Required work | So that nothing is lost, restate each entry exactly as supplied.

** Opening Given data block **

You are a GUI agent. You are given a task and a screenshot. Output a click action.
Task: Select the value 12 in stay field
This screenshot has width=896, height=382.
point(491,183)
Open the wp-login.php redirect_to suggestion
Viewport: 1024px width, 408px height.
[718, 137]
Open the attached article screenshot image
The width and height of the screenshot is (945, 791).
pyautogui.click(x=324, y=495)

** Closing Given data block **

Answer to this exercise |
You are a GUI agent. You are given a task and a screenshot. Output a click action.
Task: Select the value 12 in stay field
This screenshot has width=896, height=382.
point(491,183)
Open the wp-login.php redirect_to suggestion
Viewport: 1024px width, 408px height.
[718, 137]
Open the attached article screenshot image
The width and height of the screenshot is (945, 791).
pyautogui.click(x=324, y=495)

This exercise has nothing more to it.